• Énoncé: Prolongez le passage décrivant les photographies publiées dans Closer en reprenant après sa dernière phrase.

• Extrait du document:
Les deux photographies présentées en page de couverture sont reprises dans l’article en page 12 et 15. Un médaillon de couleur verte est apposé sur l’une des photographies avec la mention « PHOTOS EXCLU CLOSER » et légendée de la manière suivante : « C’est en Thaïlande, sur une île paradisiaque, que le chanteur de 61 ans s’est délesté du poids des désillusions de l’année passée ».

Sur la seconde photographie, également présente en page de couverture, le présentant en train de prendre un jeune garçon dans les bras, la légende suivante est apposée : « il était heureux de féliciter son fils après une partie de beach-volley, sur la plage de sable de l’hôtel [5] ».

La troisième photographie, située en haut de la page 12, représente [S] [Y] dans l’eau, face à un autre individu, de dos, ce dernier lui touchant le ventre avec la légende suivante : « Grâce à ses amis, il a repris du poil de la bête ».

La quatrième photographie occupant la moitié de la page 13 montre [S] [Y] en maillot de bain marcher sur la plage, accompagnée de la légende suivante : « Exit la mélancolie et la rancœur. Le chanteur n’est plus l’ombre de lui-même. Désormais, il va de l’avant ».

La cinquième photographie occupant la seconde moitié de la page 13 le présente une serviette autour de la taille en train de se changer, légendée de la manière suivante : « Le play-boy cabossé a décidé de profiter de la vie et de ses proches ».

• Données extraites:
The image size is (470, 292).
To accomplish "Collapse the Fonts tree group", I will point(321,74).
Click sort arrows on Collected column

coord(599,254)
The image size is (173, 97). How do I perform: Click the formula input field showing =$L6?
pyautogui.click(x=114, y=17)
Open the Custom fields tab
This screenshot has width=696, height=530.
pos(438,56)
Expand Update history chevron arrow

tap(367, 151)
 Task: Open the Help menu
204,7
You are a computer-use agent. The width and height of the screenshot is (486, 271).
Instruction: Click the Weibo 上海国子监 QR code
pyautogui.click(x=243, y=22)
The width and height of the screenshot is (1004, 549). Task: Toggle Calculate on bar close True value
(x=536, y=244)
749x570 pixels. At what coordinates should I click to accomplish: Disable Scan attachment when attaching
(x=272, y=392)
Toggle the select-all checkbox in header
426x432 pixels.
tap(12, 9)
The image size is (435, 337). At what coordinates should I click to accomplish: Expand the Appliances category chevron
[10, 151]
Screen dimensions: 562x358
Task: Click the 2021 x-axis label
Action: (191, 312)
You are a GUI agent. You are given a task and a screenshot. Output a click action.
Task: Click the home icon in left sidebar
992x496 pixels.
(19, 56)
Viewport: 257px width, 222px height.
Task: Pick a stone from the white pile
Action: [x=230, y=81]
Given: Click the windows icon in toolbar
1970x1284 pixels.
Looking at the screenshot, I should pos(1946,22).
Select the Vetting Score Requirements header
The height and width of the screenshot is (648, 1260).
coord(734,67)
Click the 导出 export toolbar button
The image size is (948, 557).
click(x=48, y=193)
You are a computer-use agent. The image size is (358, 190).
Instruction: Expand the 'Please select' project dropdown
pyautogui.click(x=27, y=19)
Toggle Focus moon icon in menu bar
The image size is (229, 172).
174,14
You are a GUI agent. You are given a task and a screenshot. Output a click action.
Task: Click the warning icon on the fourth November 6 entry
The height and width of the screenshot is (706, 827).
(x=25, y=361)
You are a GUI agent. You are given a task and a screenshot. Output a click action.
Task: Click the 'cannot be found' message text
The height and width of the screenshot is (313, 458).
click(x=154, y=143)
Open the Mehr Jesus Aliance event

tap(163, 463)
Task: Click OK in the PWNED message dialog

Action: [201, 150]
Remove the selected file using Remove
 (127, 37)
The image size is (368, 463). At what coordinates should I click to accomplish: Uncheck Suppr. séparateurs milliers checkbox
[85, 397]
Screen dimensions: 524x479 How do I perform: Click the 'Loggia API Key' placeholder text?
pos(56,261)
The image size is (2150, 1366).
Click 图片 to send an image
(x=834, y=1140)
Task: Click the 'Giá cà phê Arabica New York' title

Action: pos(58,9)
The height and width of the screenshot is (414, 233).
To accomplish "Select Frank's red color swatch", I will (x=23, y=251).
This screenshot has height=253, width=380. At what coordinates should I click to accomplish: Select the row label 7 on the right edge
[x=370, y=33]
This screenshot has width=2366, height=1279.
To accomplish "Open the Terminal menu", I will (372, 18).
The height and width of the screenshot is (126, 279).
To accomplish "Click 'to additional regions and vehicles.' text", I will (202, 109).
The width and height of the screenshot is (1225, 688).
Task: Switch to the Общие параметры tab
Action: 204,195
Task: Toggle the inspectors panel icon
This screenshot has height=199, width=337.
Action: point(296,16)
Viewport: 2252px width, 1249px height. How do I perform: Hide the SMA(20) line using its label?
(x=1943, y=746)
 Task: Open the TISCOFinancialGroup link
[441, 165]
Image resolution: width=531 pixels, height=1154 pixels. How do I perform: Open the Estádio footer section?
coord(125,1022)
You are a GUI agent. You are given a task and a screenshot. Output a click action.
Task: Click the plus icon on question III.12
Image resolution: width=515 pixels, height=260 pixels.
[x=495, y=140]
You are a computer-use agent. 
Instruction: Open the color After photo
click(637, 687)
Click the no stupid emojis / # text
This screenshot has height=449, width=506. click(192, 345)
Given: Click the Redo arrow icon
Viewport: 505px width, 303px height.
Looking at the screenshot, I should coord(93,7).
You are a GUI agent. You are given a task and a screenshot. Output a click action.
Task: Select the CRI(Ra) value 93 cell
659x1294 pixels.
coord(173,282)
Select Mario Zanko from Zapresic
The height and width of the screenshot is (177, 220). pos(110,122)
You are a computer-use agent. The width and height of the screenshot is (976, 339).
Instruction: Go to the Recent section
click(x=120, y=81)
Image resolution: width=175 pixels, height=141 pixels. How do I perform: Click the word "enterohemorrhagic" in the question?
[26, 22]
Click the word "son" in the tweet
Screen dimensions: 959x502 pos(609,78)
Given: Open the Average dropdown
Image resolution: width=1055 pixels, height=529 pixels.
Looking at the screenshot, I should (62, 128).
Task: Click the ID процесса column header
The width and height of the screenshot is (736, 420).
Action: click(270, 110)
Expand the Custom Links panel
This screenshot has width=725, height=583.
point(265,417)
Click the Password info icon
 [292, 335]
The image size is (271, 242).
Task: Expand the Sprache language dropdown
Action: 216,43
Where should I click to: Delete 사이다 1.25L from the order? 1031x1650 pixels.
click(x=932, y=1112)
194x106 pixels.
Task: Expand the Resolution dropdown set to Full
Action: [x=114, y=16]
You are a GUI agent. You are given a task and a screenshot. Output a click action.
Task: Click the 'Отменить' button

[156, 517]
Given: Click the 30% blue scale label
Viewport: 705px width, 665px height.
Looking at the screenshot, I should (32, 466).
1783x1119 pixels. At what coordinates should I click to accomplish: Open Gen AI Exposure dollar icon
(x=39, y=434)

• Résultat:
La sixième et la septième photographie, en page 14 et 15, présentent [S] [Y] en maillot de bains et T-shirt marchant sur la plage pour l’une (avec la légende suivante : « Il prépare sa rentrée avec la reprise de la comédie musicale, Les chaussons rouges, qui aura lieu dans quelques jours ») et assis sur une balançoire (accompagnée de la légende suivante : « Après sa séparation avec [W] [H], [S] tente de rééquilibrer petit à petit sa vie »).

C’est dans ces conditions qu’a été délivrée la présente assignation.

Sur les atteintes à la vie privée et au droit à l’image

Conformément à l’article 9 du code civil et à l’article 8 de la Convention de sauvegarde des droits de l’homme et des libertés fondamentales, toute personne, quelle que soit sa notoriété, a droit au respect de sa vie privée et est fondée à en obtenir la protection en fixant elle-même ce qui peut être divulgué par voie de presse. De même, elle dispose sur son image, attribut de sa personnalité, et sur l’utilisation qui en est faite d’un droit exclusif, qui lui permet de s’opposer à sa diffusion sans son autorisation.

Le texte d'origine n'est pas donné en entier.